Decoder 14 may be configured to identify a particular type of frame
or header information within a frame that indicates that the frame
includes motion information for the skipped frame.
[0072] If decoder 14 does not identify motion information for the
skipped frame within the received frames or identifies incomplete
motion information for the skipped frame, decoder 14 generates
motion information for the skipped frame (56). Decoder 14 may not
be configured to recognize motion information for the skipped
frames embedded within the received frames. Alternatively, the
encoder may not have transmitted any motion information for the
skipped frame or only transmitted location information as described
above. Decoder 14 generates motion information that indicates
motion for the skipped frame based on translational motion and at
least one other motion parameter using motion information
associated with one or more video frames adjacent to the skipped
video frame, e.g., a previous frame, a previous frame and a
subsequent frame, or more than two adjacent video frames. For
example, decoder 14 may approximate the coefficients of an affine
model using translational motion vectors associated with
macroblocks of the previous reference frame.

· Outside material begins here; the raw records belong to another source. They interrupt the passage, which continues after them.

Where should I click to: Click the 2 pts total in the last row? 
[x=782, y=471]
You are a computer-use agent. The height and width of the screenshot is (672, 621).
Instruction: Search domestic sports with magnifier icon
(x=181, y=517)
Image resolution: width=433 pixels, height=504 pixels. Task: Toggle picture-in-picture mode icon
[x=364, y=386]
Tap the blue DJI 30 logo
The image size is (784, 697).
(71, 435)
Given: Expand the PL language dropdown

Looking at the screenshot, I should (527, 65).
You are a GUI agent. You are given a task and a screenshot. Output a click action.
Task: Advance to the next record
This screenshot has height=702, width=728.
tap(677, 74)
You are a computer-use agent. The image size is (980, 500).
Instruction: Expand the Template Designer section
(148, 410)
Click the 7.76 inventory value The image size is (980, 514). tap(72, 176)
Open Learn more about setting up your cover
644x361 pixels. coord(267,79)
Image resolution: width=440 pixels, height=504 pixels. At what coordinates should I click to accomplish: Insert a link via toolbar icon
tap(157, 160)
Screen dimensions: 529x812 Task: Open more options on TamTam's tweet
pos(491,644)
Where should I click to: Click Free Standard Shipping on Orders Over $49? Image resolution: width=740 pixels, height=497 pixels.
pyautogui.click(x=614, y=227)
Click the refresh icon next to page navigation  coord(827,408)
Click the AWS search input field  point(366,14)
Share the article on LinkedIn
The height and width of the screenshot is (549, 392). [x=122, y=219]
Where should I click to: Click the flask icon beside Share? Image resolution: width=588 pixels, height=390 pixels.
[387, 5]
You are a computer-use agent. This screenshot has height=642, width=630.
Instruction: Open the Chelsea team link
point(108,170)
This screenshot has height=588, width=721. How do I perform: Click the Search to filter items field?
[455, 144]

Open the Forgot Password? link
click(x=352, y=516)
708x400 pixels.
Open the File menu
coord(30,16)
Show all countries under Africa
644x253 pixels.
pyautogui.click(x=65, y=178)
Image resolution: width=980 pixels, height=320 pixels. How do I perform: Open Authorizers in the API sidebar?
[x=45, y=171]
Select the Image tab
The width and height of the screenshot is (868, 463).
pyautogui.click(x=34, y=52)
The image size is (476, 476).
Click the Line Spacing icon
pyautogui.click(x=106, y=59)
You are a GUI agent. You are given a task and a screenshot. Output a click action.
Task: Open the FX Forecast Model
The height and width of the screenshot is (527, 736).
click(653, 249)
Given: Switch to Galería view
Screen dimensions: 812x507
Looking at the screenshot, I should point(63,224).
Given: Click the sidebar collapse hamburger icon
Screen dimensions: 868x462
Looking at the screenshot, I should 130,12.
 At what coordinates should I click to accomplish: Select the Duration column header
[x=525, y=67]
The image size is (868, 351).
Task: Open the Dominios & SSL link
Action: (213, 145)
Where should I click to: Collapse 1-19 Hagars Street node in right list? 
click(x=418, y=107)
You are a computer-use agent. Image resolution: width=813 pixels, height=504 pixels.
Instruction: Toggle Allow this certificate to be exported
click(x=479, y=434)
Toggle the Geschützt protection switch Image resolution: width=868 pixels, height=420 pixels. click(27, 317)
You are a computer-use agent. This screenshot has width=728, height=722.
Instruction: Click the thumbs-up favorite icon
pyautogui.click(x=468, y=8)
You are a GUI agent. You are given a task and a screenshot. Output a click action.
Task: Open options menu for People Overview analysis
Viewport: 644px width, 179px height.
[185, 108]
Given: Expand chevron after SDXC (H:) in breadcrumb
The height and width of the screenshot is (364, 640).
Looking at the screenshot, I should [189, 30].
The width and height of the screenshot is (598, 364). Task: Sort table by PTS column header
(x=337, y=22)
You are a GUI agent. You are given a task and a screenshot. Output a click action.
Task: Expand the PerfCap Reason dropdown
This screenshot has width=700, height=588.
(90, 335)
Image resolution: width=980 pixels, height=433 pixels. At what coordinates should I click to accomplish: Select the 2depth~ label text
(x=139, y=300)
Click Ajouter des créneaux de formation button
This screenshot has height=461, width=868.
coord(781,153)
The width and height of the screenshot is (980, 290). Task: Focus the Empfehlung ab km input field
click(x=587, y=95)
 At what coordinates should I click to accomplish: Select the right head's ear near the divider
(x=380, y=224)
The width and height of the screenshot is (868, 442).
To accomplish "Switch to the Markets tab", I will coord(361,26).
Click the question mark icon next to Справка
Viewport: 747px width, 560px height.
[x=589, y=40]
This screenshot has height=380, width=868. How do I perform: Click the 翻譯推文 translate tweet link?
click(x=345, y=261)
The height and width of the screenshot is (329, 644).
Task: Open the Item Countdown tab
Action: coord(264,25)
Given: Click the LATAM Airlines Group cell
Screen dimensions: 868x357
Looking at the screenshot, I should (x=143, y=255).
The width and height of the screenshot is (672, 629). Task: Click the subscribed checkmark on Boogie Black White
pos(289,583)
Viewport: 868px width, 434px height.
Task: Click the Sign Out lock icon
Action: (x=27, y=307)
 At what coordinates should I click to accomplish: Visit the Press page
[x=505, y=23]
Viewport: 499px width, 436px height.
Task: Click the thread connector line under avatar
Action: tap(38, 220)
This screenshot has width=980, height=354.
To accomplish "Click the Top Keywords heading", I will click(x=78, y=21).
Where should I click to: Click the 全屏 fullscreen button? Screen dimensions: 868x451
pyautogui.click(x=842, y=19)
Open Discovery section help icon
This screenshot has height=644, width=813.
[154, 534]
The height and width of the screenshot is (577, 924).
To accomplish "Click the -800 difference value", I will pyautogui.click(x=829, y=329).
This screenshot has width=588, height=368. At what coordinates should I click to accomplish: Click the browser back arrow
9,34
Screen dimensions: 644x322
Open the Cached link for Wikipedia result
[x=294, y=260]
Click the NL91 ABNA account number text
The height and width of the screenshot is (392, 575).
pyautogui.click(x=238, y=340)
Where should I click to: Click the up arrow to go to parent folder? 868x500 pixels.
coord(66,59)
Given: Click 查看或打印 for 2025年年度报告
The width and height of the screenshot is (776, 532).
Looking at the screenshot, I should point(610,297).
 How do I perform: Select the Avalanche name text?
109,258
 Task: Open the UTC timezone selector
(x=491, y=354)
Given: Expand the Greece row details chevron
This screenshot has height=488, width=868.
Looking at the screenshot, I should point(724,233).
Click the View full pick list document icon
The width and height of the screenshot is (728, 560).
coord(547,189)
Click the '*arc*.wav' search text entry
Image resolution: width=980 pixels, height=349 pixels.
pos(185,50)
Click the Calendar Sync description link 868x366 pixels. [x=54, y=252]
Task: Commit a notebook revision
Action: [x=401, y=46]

[0073] Next, the decoder determines whether to convert the motion
information that indicates motion based on translational motion and
at least one other motion parameter into translational motion
vectors (58). If decoder 14 is configured to apply motion
information that indicates motion based on the affine motion model,
then decoder 14 does not convert the motion information for the
skipped frame, and instead applies the motion information that
indicates motion based on translational motion and at least one
other motion parameter to interpolate the skipped frame (60).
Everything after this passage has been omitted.